### Task requirements
Where "computer" occurs in a line of the entries below, copy that line.

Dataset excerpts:
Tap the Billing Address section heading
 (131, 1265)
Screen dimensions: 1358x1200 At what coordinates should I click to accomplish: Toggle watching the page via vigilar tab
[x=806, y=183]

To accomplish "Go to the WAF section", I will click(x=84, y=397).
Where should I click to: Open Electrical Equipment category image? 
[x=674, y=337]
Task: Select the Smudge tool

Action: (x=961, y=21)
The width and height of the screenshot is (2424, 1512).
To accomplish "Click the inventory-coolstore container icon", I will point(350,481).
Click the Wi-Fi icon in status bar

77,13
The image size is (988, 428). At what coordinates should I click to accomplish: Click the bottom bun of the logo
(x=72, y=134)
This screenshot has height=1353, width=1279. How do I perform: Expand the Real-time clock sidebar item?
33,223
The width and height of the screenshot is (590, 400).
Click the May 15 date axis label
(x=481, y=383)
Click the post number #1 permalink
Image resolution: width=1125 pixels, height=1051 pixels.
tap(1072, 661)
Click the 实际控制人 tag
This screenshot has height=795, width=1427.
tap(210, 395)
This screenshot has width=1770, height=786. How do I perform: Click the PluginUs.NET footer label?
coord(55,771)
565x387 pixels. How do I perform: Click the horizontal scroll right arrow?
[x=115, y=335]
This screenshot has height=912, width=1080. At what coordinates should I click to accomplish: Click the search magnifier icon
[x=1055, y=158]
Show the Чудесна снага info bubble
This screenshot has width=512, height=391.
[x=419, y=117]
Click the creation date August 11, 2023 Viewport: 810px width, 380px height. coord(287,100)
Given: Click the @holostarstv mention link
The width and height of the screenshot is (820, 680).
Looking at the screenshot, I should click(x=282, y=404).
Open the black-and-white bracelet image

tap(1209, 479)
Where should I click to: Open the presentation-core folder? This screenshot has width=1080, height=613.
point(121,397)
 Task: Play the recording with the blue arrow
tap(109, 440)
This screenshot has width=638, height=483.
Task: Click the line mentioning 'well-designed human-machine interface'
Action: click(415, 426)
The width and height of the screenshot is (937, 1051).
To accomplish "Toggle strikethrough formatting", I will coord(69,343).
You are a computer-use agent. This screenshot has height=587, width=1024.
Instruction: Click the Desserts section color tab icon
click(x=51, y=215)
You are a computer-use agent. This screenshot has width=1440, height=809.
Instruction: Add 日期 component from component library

### Task output
You are a computer-use agent. This screenshot has height=587, width=1024.
You are a computer-use agent. This screenshot has width=1440, height=809.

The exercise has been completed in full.